The key priorities for Hartlepool United's next manager
Hartlepool United’s next manager will have some big shoes to fill as Dave Challinor’s replacement.
Whoever the incoming manager is, they will inherit a newly promoted side who currently sit in the top half in the League Two table.
The club aren’t experiencing a crisis or in free fall. Crowds are up, the atmosphere is great and improvements are being made behind the scenes, it’s an attractive role in many ways.
But there are still some key priorities and targets that the incoming manager will look to address…
Stay in the EFL
The only real target for any incoming manager this season will be to get to the 50 point mark as soon as possible and ensure EFL football for the 2022-23 season.
Pools are already almost halfway there with 23 points from their opening 16 games but there is still plenty of work to do.
The club may only be three points off the top seven as it stands but a lot of their long-term plans such as re-establishing the academy hinge on remaining in the Football League.

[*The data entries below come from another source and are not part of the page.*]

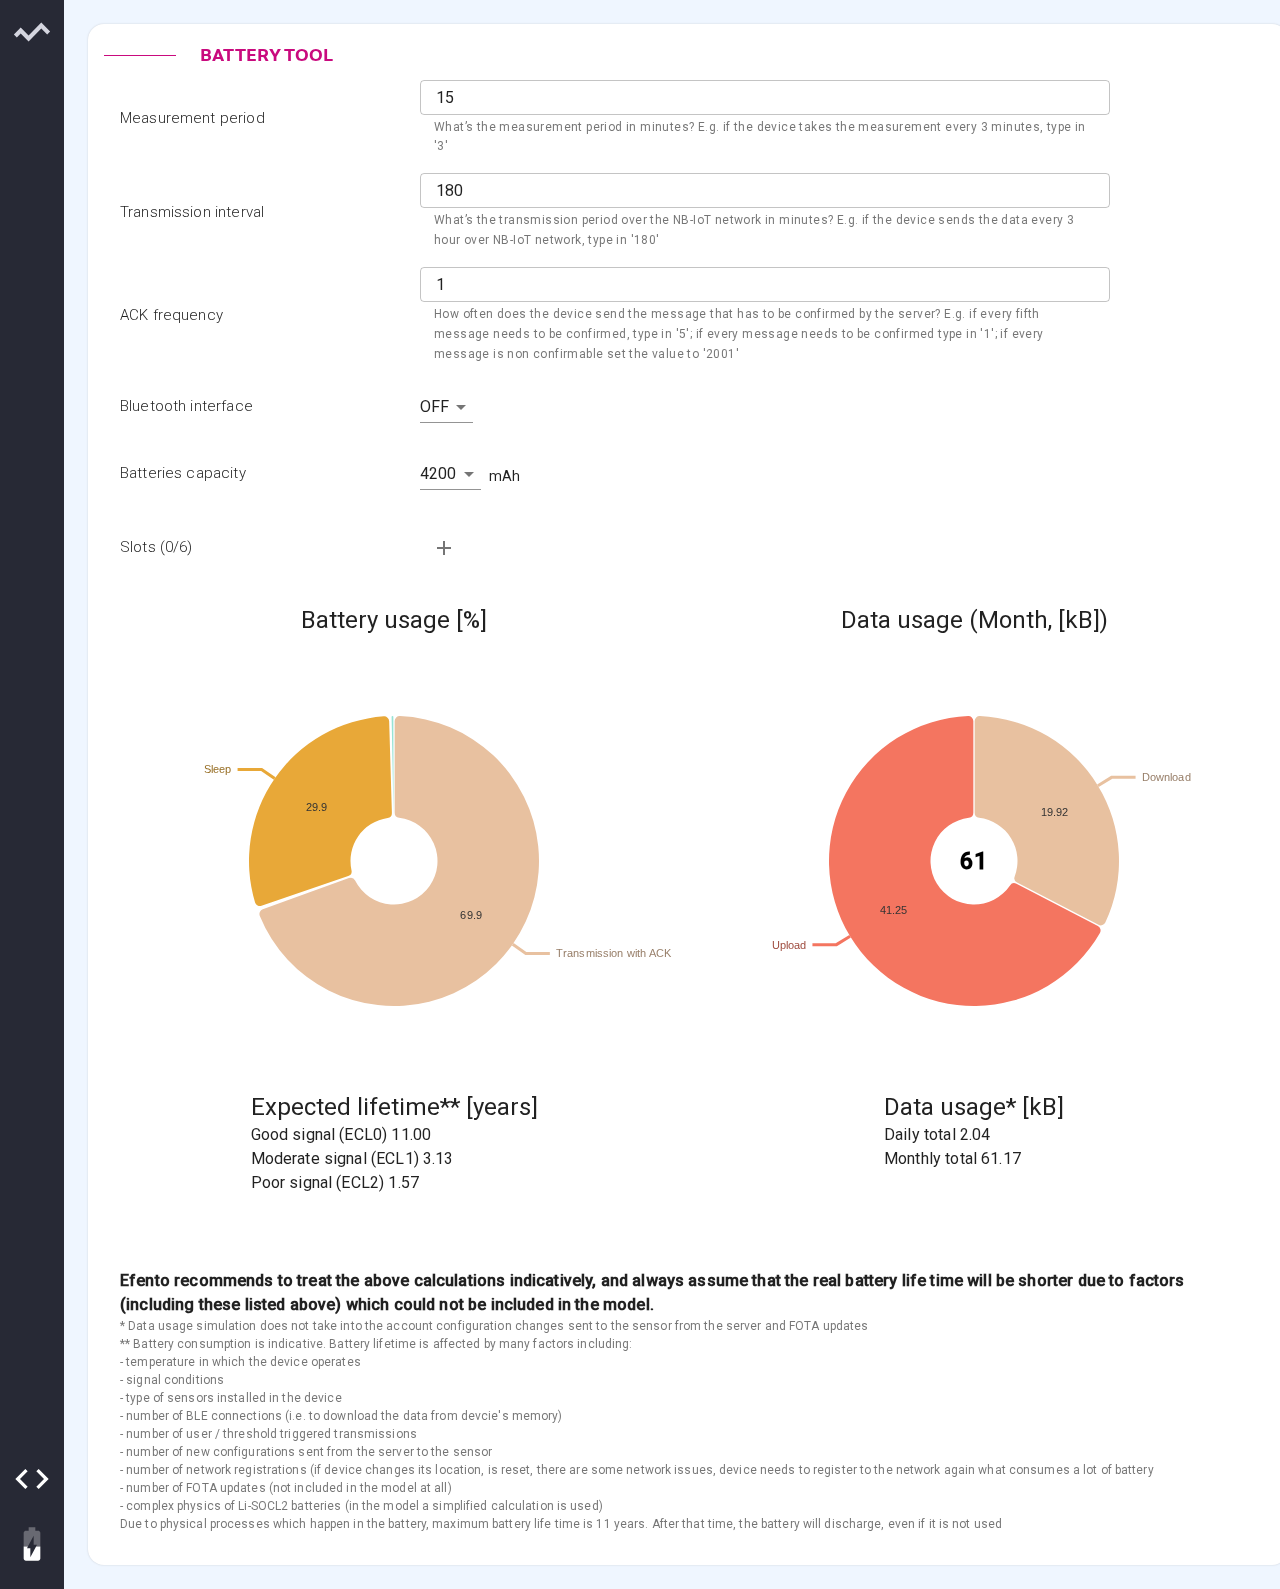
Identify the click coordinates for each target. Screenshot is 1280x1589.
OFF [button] (434, 406)
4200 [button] (438, 473)
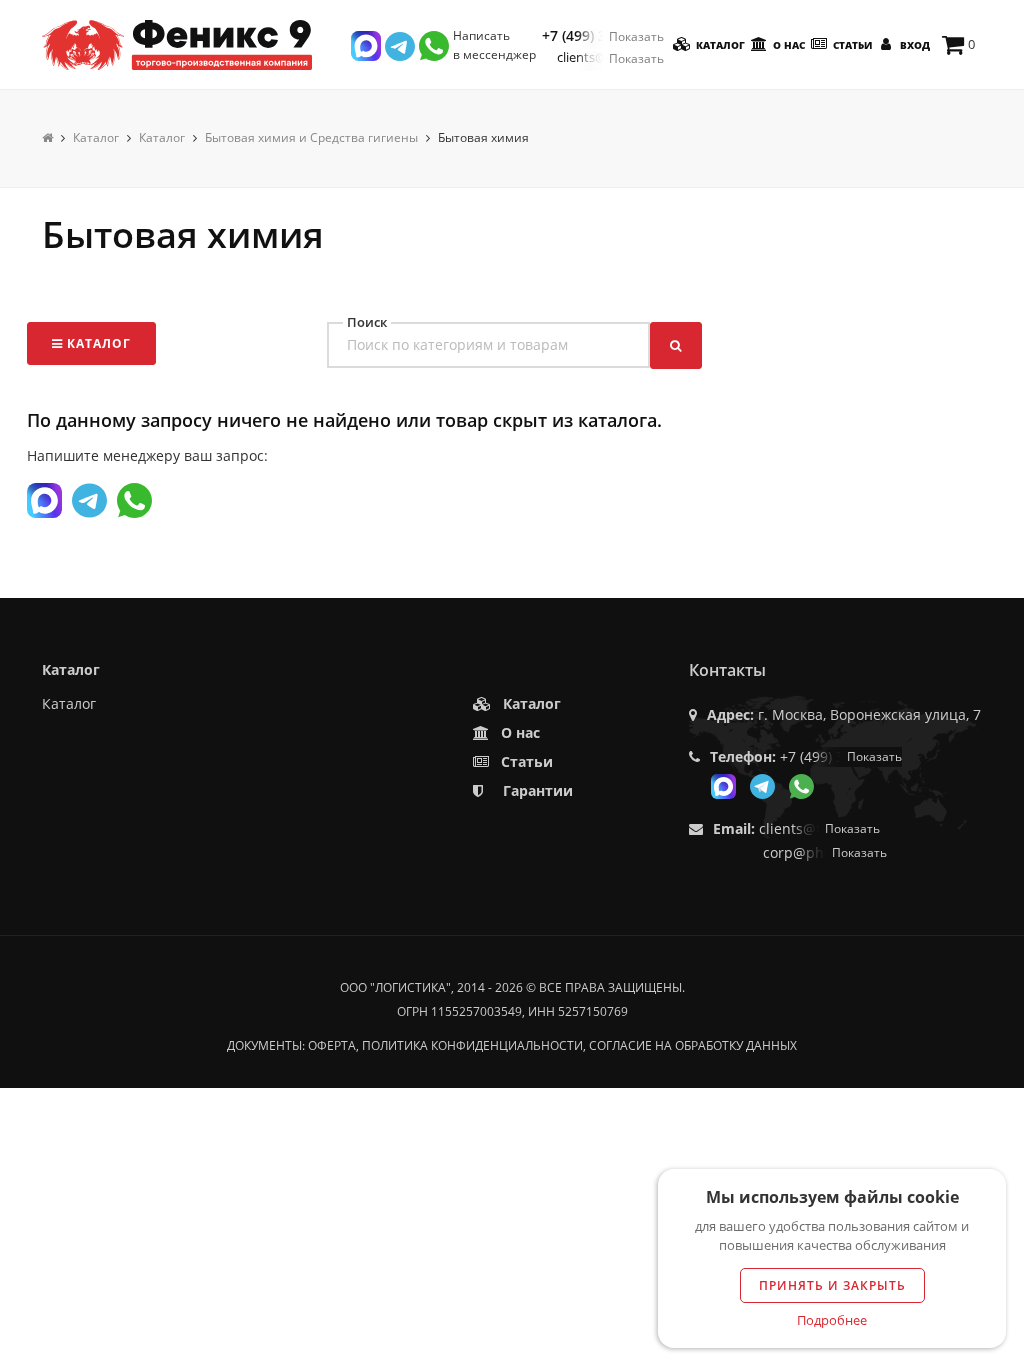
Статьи (851, 45)
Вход (913, 45)
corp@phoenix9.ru (825, 852)
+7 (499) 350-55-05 (603, 36)
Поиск (367, 322)
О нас (787, 45)
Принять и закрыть (832, 1285)
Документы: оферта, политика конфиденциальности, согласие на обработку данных (512, 1045)
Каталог (719, 45)
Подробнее (832, 1320)
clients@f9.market (610, 57)
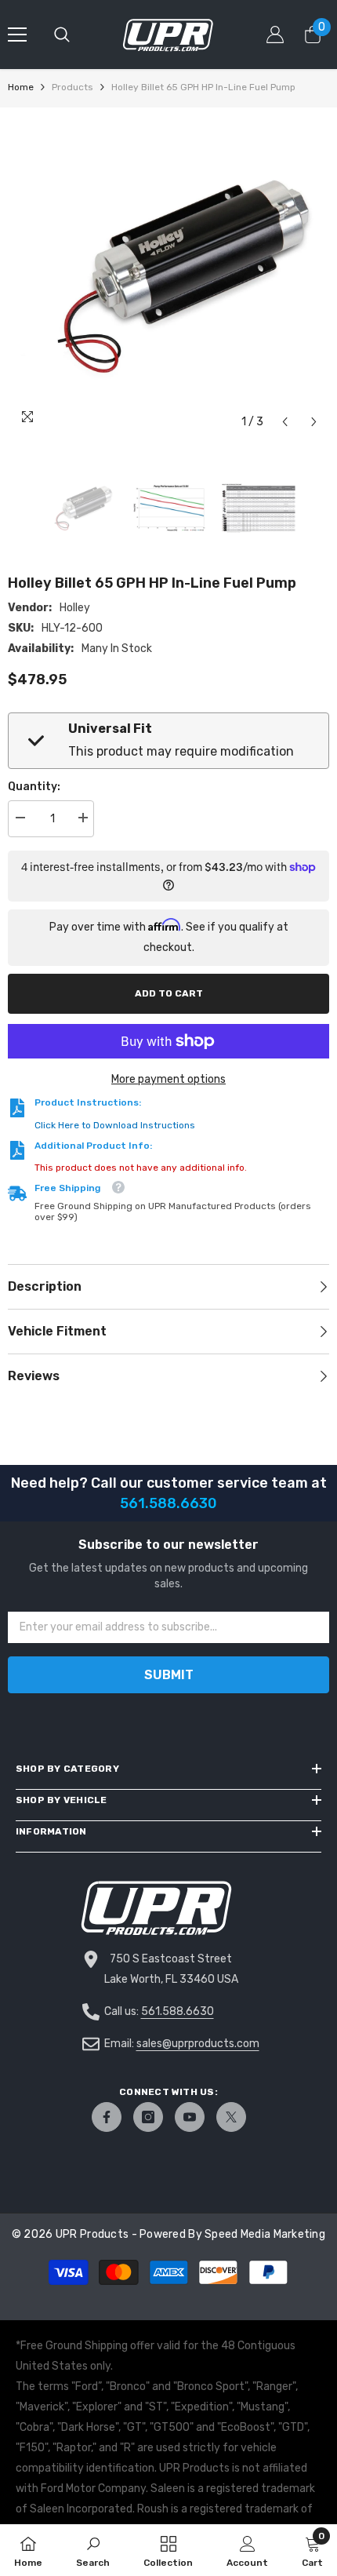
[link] (92, 2550)
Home (21, 87)
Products (72, 87)
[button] (285, 421)
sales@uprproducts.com (197, 2043)
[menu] (17, 34)
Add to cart (169, 993)
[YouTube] (190, 2117)
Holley (75, 607)
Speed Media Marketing (265, 2234)
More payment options (168, 1079)
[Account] (275, 34)
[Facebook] (106, 2117)
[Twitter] (231, 2117)
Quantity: (34, 786)
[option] (168, 276)
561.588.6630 (177, 2011)
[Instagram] (148, 2117)
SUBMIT (169, 1674)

It’s obvious, but the club simply cannot afford to be playing National League football again.
Address Tyler Burey situation
Millwall loanee Tyler Burey has been back with his parent club for the past two months following a grade three hamstring tear.
He remains Hartlepool’s joint top goalscorer in League Two with three to his name but isn’t likely to be fit and firing again until December.
Pools hope to have Burey back training at Maiden Castle by the end of November so the incoming manager will have to be delicate in managing the situation in order to get the 20-year-old back playing and making an impact without any further set-backs.
Even then, the winger’s loan at Pools is set to expire on January 1 meaning the new manager will have to quickly make a decision on whether to try and extend the loan until the end of the season or look elsewhere.
Maintain connection with the fans
We’ve seen this season how important a connection between the club and the fans can be and the manager is at the heart of that.
The new manager doesn’t have to fist pump the North West Corner after every home win or be a former player, they just need to keep the momentum building with the fans.
The easiest way to do that will be to win football matches, but that is no guarantee. Pools have proven they have the players capable of playing an attractive brand of football so there is no reason why a new manager should change that.
New managers often like to bring their own coaching teams with them but Pools already have several key positions filled.
Clint Hill recently arrived at the club as a coach having been brought in by Challinor. Head of Sports Science Jake Simpson has also previously worked under Challinor at AFC Fylde.
Their long-term future at the club is unclear in the wake of Challinor’s departure. Interim manager Antony Sweeney’s time at the club predates Challinor’s and he is expected to remain involved under new management.
Club legend Dimi Konstantopoulos is also expected to remain as goalkeeper coach but the new manager will have decisions to make on the coaching front.